The Black Student’s Network of McGill (BSN) is currently spearheading an initiative to develop an Africana Studies program in the Faculty of Arts. The program would offer an interdisciplinary study of the histories, politics, cultures, and contributions people with African heritage and in the African diaspora have made to communities throughout the world. Although McGill currently offers major, minor, and honours programs on both African Studies and Latin American and Caribbean Studies, Ommu-Kulsoom J. Abdul-Rahman, vice-president (VP) Finance of the BSN, believes that an Africana Studies program would provide a novel intercontinental perspective by adopting a great focus on diasporic African communities.
“One can pursue African Studies and one can pursue Latin American and Caribbean Studies.” Abdul-Rahman said. “Whereas, if we were to have an Africana Studies program it would encompass all peoples of African descent thus unifying these two programs into one and including the African diaspora from other regions of the world as well.”
McGill’s African Studies program, developed in 1969, was the first of its kind in North America. However, Abdul-Rahman finds that the university’s current approach to African studies is very limited.
“We promote the notion that we should not speak of Africa as a country and we should move past the single narratives, however we then have courses that are titled Foreign Policy Africa [POLI 352], as if 54 countries share the same foreign policy,” Abdul-Rahman said. “As someone who is of Ghanaian descent it is not only quite difficult to sit through courses that fail to acknowledge our varying experiences and histories, but it is frustrating because ultimately it is the students that suffer.”
As one of the Arts Senators elected for the 2018-2019 academic year, Abdul-Rahman hopes to be a key player in pushing for the development of Africana Studies at McGill. A large part of her platform involved bringing forward course proposals to the Senate Academic Policy committee (APC).
“[I’ll prioritize] gathering data in terms of student interests as well as working with the professors that specialize in this field to curate course proposals and then present them before the Senate APC Subcommittee on Courses and Teaching Programs,” Abdul-Rahman said.
BSN first proposed the idea of developing an Africana Studies program at McGill to the History Department in 1991. After the proposal was rejected in 1993, the Africana Studies Committee organized in 1994 with the goal of promoting understanding of the role played by Africans and peoples of African descent in shaping modern history.
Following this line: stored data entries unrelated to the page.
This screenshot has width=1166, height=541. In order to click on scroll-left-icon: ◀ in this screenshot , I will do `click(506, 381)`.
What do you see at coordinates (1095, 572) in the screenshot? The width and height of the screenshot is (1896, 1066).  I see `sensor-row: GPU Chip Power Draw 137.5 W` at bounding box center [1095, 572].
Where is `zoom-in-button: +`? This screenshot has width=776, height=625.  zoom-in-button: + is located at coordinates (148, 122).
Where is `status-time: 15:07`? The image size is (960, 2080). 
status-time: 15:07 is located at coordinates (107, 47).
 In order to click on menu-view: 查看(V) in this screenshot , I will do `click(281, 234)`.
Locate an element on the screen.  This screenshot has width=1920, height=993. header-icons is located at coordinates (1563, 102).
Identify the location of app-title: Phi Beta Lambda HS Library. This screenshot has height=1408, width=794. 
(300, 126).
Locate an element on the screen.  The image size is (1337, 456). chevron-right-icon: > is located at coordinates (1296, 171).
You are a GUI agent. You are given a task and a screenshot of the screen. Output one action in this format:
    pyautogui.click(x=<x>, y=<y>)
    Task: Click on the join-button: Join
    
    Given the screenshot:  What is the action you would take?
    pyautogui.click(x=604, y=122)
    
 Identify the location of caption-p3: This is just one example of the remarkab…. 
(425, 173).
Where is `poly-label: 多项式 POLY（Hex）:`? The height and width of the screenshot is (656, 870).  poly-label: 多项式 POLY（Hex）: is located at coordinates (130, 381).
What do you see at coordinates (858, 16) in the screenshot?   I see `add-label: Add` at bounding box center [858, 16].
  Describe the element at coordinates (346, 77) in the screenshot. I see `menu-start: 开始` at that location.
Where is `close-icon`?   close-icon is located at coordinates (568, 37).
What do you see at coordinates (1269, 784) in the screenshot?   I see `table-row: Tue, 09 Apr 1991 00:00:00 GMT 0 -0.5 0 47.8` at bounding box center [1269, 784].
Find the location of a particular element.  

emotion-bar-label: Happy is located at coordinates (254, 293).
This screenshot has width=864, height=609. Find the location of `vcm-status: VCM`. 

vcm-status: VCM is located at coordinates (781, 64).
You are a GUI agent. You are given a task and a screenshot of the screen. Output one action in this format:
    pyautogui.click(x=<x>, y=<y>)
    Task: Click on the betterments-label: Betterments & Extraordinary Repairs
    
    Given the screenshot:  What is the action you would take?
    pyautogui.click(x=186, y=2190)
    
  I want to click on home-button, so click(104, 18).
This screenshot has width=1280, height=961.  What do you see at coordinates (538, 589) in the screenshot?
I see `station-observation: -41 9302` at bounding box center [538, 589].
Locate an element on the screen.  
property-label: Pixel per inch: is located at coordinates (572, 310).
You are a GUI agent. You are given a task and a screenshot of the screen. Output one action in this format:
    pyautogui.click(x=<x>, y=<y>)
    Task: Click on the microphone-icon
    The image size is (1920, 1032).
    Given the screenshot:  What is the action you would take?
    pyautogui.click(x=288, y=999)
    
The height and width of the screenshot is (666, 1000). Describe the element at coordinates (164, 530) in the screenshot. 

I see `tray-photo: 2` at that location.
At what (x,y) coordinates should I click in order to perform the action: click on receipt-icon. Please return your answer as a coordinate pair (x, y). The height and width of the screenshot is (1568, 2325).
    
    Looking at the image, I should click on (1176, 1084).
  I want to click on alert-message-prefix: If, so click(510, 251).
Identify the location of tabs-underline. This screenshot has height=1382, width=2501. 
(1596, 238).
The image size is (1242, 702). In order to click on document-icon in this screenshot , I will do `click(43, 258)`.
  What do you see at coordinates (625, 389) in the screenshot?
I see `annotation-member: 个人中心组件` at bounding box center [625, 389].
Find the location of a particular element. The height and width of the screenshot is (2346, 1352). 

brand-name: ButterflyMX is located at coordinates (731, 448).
“Our goal is to move forward with the goals set forth by this committee over 25 years ago,” Christelle Tessono, VP political of the BSN, said.
According to Arts Undergraduate Society (AUS) VP Academic Madeline Wilson, the AUS Executive is not currently involved in the development of an Africana Studies program. However, she believes that such a program will be viable and, in general, encourages departmental student associations to advocate for the revision or expansion of academic curricula.
“I think that an expansion of the African Studies program has the potential to greatly impact both the social and academic discourse at McGill surrounding non-Western places and ideas,” Wilson said. “Although I recognize that I myself am not very educated on much non-Western material, I believe that the current narrative around such places as purely developing trivializes their importance and opens the door to exoticization. I believe that an expansion of the African Studies program would be able to contribute to the necessary exposure to amend this discourse.”